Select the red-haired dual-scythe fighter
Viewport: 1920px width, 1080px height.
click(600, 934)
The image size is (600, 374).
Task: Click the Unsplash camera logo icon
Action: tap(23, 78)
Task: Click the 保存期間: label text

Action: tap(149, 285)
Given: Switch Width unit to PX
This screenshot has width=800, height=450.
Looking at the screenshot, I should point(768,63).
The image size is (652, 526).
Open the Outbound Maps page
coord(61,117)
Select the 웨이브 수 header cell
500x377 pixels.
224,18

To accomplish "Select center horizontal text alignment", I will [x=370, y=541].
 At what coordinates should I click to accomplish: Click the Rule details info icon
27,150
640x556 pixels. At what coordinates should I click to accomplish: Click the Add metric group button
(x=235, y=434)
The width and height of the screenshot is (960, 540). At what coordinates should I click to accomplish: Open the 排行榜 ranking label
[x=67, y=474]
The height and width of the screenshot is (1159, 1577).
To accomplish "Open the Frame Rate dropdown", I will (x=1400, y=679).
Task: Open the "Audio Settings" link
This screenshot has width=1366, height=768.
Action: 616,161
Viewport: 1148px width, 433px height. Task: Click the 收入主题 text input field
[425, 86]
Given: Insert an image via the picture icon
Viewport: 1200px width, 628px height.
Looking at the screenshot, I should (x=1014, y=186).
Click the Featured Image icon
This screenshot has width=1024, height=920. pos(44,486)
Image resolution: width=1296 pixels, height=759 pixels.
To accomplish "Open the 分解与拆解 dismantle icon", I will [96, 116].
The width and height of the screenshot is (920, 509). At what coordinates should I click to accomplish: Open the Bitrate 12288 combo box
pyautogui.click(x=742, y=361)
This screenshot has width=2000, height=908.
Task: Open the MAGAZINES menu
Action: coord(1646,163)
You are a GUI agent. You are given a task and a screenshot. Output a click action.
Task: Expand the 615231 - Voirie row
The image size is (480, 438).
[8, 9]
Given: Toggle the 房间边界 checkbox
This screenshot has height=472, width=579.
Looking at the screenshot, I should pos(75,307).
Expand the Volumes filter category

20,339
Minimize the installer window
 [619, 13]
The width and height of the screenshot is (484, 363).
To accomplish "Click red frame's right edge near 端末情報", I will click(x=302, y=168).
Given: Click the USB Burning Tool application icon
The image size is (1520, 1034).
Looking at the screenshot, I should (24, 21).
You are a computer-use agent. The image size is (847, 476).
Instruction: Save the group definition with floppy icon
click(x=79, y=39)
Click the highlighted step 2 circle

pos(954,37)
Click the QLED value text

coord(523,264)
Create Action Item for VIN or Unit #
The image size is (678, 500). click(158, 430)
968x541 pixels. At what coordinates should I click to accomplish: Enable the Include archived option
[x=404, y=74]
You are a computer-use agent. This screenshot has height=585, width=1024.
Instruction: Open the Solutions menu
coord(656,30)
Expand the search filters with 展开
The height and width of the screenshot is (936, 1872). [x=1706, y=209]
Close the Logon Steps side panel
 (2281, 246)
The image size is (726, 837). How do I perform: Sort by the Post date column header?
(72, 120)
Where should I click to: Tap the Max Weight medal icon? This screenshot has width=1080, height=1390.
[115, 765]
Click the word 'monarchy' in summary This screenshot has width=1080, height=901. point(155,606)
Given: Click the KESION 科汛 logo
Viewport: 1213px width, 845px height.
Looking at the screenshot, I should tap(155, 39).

● **Exercise**
Extract each record, keeping it identical to the original.

● **Answer section**
Select the red-haired dual-scythe fighter
Viewport: 1920px width, 1080px height.
click(600, 934)
The image size is (600, 374).
Task: Click the Unsplash camera logo icon
Action: tap(23, 78)
Task: Click the 保存期間: label text

Action: tap(149, 285)
Given: Switch Width unit to PX
This screenshot has width=800, height=450.
Looking at the screenshot, I should point(768,63).
The image size is (652, 526).
Open the Outbound Maps page
coord(61,117)
Select the 웨이브 수 header cell
500x377 pixels.
224,18

To accomplish "Select center horizontal text alignment", I will [x=370, y=541].
 At what coordinates should I click to accomplish: Click the Rule details info icon
27,150
640x556 pixels. At what coordinates should I click to accomplish: Click the Add metric group button
(x=235, y=434)
The width and height of the screenshot is (960, 540). At what coordinates should I click to accomplish: Open the 排行榜 ranking label
[x=67, y=474]
The height and width of the screenshot is (1159, 1577).
To accomplish "Open the Frame Rate dropdown", I will (x=1400, y=679).
Task: Open the "Audio Settings" link
This screenshot has width=1366, height=768.
Action: 616,161
Viewport: 1148px width, 433px height. Task: Click the 收入主题 text input field
[425, 86]
Given: Insert an image via the picture icon
Viewport: 1200px width, 628px height.
Looking at the screenshot, I should (x=1014, y=186).
Click the Featured Image icon
This screenshot has width=1024, height=920. pos(44,486)
Image resolution: width=1296 pixels, height=759 pixels.
To accomplish "Open the 分解与拆解 dismantle icon", I will [96, 116].
The width and height of the screenshot is (920, 509). At what coordinates should I click to accomplish: Open the Bitrate 12288 combo box
pyautogui.click(x=742, y=361)
This screenshot has width=2000, height=908.
Task: Open the MAGAZINES menu
Action: coord(1646,163)
You are a GUI agent. You are given a task and a screenshot. Output a click action.
Task: Expand the 615231 - Voirie row
The image size is (480, 438).
[8, 9]
Given: Toggle the 房间边界 checkbox
This screenshot has height=472, width=579.
Looking at the screenshot, I should pos(75,307).
Expand the Volumes filter category

20,339
Minimize the installer window
 [619, 13]
The width and height of the screenshot is (484, 363).
To accomplish "Click red frame's right edge near 端末情報", I will click(x=302, y=168).
Given: Click the USB Burning Tool application icon
The image size is (1520, 1034).
Looking at the screenshot, I should (24, 21).
You are a computer-use agent. The image size is (847, 476).
Instruction: Save the group definition with floppy icon
click(x=79, y=39)
Click the highlighted step 2 circle

pos(954,37)
Click the QLED value text

coord(523,264)
Create Action Item for VIN or Unit #
The image size is (678, 500). click(158, 430)
968x541 pixels. At what coordinates should I click to accomplish: Enable the Include archived option
[x=404, y=74]
You are a computer-use agent. This screenshot has height=585, width=1024.
Instruction: Open the Solutions menu
coord(656,30)
Expand the search filters with 展开
The height and width of the screenshot is (936, 1872). [x=1706, y=209]
Close the Logon Steps side panel
 (2281, 246)
The image size is (726, 837). How do I perform: Sort by the Post date column header?
(72, 120)
Where should I click to: Tap the Max Weight medal icon? This screenshot has width=1080, height=1390.
[115, 765]
Click the word 'monarchy' in summary This screenshot has width=1080, height=901. point(155,606)
Given: Click the KESION 科汛 logo
Viewport: 1213px width, 845px height.
Looking at the screenshot, I should tap(155, 39).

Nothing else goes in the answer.